Il Novecento ci ha lasciato incertezze ineffabili su meccanismi che davamo per sacerrimi, dal suffragio universale al principio maggioritario: congegni che hanno drammaticamente fallito, perché il teorema di Pitagora è quello e stop e non si mette ai voti, ma gli altri sono evidentemente peggio. E siccome Darwin e Marx non vanno insieme, perché il peccato originale rimosso ritorna, nella visione di quella fratellanza universale tra i buoni (Marx) sconfessata dalla desolante certezza che tra gli animali sopravvivono quelli più duttili e soprattutto feroci (Darwin), ecco che ben sappiamo come noi o altri ci ritroveremo, in questa e in altre sale, ad ascoltare vocaboli ormai sfilacciati: corruzione, dimissioni, mazzette, elezioni, nell'eterno ritorno del sempre uguale.
L'aula ha qualcosa di teatrale, ma la malizia rimanda a un teatro anatomico, con gli studenti di medicina a precipizio a osservare la dissezione didattica. Al centro del vuoto della sala c'è infatti, miniato a marmo, il controverso 'lucchettone' su cui nessuno in questi giorni ha ironizzato. Ma siccome a teatro, inteso come sala di spettacolo, ci sono appunto i colpi di teatro, uno sceneggiatore ingegnoso farebbe entrare il Grande Assente dal fondo della sala, come entrano il Padre e la Figliastra e tutti gli altri nei Sei Personaggi, oppure Villaggio alla Corte nel Delirio di un povero vecchio quando prese a scorticare a tradimento gli amici di gioventù, fossero diventati industriali o appunto gazzettieri. E che entrasse dunque, prendendo posto su quella poltrona lasciata vuota. Sarebbe stato il solo modo di ravvivare una mattinata che sferraglia inerte, mentre dall'altra parte di via Venti, nel vecchio ospedale incamiciato in una delirante gabbia di vetrocemento, uomini in cappa nera compulsano carte e ancora carte, sono loro che hanno sollevato la pietra di fiume e sotto c'erano le bisce. Se la questione fosse stata definita con un 'semplice' avviso di garanzia, il Grande Assente avrebbe trasformato questo teatro anatomico, oppure palcoscenico, in un quadrato con le corde. Sarebbe stato qui e può darsi abbia modo di tornarvi, per consumare un monologo di contenuto insondabile: un rilancio neocraxiano, una pavana fuori contesto, una chiamata agli eletti e agli elettori.
Protagonista di tutto quel che stamattina non accade è il Tempo.

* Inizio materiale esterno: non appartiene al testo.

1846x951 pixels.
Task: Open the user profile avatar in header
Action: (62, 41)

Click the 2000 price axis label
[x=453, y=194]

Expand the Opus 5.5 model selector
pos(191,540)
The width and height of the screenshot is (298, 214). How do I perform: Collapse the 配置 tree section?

Gli uni dicono che è finito, gli altri ne chiedono ancora, sui due maxischermi le parole dei figuranti vengono contrappuntate da un conto alla rovescia che ne incalza la retorica. E' come se si sentisse il rumore di una clessidra e le clessidre non fanno rumore.

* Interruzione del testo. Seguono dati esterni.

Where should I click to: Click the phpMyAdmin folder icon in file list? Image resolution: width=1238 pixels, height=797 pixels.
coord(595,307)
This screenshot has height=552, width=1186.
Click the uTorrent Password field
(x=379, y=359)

Il vero dramma è che ci si abitua a tutto. I secondi e i minuti sgocciolano, uguali almeno questi per tutti. Lassù in alto a destra, sulla parete convessa e zigrinata che evoca l'Olimpia, uno dei tanti cinematografi che furono, gioiello ipogeo nel Palazzo della Borsa, lassù accanto alle bandiere, sopra lo scranno di uno dei vicepresidenti anch'egli annoiato, sta il Nazareno in croce, da duemila anni, quasi cromaticamente confuso con il legno. Quando quest'aula era verde lo avevano tolto, ce lo hanno rimesso, forse lo leveranno di nuovo. A suo modo, anch'egli un fossile in un mondo dimentico. Se tornasse ci prenderebbe a sberle, diceva Jannacci, ma avremmo tanto bisogno di una sua carezza.